Aluminum does not enhance beta-amyloid toxicity in rat hippocampal cultures.

A number of environmental factors have been implicated in neurodegenerative disorders, including metallotoxins such as aluminum (Al). In the present study, the toxicity of Al-quinate (AlQ), a well-characterized Al complex, was investigated in primary rat hippocampal cultures in comparison to inorganic Al (Al-S). AlQ was significantly less toxic than Al-S during both short- (3h) and long-term (24h) incubations. The neuroprotective properties of quinic acid (which constitutes the quinate moiety of AlQ) against short-term incubations with Al-S were subsequently assessed, and the organic compound was found to provide full protection, comparable to synthetic metal chelating agents desferrioxamine and clioquinol. Finally, potential synergistic actions between Al (AlQ and Al-S) and beta-amyloid (Abeta) were investigated.
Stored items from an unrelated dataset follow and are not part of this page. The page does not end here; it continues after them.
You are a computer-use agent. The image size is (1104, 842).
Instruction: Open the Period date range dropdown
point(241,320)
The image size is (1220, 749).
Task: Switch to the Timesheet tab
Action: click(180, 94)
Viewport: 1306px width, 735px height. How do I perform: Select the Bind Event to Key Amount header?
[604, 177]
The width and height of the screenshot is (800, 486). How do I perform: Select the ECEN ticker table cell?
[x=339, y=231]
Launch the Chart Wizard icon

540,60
Neither Al form appeared to enhance Abeta toxicity, in fact, AlQ significantly reduced Abeta toxicity. Collectively, this study highlights further the impact of structural features and physiological ligands of metal complexes on toxicity profiles, and reveals promising properties of quinic acid as a metal chelator. Despite previous reports suggesting synergistic toxicity between Al and Abeta, we could not identify such a mechanism in our investigation.